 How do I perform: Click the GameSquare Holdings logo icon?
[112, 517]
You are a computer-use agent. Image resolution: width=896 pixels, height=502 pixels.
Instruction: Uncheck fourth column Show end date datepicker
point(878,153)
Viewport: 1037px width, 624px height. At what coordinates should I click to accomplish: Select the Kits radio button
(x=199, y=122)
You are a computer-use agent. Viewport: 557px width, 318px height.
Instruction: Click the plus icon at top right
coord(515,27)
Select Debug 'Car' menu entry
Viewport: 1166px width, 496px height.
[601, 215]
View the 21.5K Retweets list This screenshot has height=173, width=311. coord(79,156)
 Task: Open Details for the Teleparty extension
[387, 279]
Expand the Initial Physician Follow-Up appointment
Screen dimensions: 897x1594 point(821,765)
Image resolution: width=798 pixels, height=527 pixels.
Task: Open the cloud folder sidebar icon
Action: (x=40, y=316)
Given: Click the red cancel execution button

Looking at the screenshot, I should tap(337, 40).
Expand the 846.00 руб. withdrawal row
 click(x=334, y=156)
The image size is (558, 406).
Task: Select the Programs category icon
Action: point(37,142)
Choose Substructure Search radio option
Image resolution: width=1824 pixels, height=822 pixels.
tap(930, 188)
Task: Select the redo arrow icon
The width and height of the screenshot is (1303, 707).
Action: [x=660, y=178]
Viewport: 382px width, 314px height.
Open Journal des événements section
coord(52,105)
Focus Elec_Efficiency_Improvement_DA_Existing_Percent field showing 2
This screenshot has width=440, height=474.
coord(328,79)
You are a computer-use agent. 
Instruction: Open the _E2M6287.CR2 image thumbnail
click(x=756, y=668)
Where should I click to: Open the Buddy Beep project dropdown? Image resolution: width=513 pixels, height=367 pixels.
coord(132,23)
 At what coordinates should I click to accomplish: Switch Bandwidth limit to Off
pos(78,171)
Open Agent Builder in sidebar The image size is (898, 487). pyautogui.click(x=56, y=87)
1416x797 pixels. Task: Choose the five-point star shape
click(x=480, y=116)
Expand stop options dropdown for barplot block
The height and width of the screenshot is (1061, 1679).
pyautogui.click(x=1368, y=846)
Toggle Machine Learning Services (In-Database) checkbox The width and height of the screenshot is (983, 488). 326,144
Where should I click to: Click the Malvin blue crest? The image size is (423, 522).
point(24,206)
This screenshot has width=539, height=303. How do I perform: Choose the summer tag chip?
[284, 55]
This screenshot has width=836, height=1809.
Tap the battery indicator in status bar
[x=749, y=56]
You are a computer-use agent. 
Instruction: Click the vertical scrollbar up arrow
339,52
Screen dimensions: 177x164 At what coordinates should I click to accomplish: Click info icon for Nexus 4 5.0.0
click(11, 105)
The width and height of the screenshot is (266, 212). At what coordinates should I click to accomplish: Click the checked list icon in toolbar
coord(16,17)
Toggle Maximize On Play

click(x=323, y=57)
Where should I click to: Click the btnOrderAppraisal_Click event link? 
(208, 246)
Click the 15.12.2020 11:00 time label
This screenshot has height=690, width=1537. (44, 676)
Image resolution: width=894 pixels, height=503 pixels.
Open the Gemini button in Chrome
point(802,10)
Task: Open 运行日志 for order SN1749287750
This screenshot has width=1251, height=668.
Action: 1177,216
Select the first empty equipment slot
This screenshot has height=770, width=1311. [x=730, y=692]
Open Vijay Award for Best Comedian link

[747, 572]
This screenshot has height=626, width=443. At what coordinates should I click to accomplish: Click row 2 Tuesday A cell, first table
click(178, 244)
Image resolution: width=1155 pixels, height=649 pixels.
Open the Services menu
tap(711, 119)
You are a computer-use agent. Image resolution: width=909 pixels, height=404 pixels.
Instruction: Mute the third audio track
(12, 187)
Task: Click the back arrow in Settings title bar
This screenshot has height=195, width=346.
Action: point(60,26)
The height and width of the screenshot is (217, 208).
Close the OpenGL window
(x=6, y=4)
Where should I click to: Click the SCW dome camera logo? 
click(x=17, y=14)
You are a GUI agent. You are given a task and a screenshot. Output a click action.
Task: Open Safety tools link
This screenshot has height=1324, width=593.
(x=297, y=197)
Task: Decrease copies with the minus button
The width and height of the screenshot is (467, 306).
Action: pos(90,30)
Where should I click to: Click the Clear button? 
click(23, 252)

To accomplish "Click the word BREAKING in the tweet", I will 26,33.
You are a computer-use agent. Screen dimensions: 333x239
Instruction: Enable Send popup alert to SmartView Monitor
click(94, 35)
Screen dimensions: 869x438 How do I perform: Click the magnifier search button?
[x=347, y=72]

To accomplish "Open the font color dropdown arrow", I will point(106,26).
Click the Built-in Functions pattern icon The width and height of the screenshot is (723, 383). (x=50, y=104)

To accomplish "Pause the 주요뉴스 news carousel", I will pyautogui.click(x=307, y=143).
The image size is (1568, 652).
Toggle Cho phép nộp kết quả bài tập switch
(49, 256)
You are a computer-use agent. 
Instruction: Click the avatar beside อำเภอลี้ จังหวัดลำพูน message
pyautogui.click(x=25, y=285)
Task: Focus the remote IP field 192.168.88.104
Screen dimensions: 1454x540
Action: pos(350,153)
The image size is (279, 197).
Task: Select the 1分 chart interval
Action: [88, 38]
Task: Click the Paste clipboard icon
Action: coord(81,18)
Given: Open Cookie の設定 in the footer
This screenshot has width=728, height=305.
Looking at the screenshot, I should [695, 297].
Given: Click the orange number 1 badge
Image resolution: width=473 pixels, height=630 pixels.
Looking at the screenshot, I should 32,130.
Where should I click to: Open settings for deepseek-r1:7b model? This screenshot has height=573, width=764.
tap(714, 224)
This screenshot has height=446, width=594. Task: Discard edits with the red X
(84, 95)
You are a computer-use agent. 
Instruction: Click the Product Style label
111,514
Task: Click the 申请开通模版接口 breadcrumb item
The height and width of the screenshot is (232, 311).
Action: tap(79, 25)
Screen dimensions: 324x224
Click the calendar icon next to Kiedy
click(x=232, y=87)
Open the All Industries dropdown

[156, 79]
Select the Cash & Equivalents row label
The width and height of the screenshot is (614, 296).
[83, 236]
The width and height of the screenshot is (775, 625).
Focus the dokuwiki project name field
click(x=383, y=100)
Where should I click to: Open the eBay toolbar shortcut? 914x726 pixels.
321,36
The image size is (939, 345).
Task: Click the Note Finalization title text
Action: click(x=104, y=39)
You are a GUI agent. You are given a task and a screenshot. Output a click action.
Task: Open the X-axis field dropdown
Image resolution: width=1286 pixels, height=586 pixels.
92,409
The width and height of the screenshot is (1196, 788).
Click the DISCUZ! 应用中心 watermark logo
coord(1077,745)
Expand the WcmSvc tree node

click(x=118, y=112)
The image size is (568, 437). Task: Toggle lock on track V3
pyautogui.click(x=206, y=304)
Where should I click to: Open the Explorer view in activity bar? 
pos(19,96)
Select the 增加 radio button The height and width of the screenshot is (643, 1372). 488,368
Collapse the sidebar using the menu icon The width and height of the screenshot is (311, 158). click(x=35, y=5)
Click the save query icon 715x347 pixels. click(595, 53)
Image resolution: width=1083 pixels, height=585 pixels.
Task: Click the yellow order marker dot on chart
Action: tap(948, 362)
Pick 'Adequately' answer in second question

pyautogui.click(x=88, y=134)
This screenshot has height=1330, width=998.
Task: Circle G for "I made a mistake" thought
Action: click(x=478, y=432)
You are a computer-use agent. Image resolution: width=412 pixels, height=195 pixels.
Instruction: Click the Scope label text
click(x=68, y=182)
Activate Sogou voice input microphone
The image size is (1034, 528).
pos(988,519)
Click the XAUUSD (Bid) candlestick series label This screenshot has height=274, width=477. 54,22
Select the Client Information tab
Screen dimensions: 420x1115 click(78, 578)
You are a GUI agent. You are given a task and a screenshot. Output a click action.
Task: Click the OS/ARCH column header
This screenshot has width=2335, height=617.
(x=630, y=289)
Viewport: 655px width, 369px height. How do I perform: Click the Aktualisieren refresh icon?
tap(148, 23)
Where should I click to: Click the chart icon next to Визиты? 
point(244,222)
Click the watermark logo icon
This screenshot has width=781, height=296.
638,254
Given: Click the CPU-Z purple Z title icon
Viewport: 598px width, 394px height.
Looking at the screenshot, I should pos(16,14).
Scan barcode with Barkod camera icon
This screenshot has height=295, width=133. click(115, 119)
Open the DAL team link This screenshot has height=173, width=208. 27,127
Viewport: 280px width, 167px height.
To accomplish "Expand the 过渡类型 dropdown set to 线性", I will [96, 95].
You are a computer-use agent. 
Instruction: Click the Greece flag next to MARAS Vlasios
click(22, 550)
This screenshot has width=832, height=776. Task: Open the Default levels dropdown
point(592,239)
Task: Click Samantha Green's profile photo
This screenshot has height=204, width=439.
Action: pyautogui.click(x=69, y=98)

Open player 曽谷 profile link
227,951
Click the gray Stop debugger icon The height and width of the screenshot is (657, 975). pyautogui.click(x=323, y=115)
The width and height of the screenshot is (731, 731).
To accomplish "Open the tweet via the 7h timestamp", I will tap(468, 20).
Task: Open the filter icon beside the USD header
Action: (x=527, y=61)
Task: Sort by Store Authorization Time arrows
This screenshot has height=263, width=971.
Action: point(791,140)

◇ ◇ ◇ ◇ ◇

Beginning with the line that has "This screenshot has height=446, width=594." and ending with the line that has "Task: Click the 申请开通模版接口 breadcrumb item", set down the lines above exactly and include no others.

* EXPECTED OUTPUT
This screenshot has height=446, width=594. Task: Discard edits with the red X
(84, 95)
You are a computer-use agent. 
Instruction: Click the Product Style label
111,514
Task: Click the 申请开通模版接口 breadcrumb item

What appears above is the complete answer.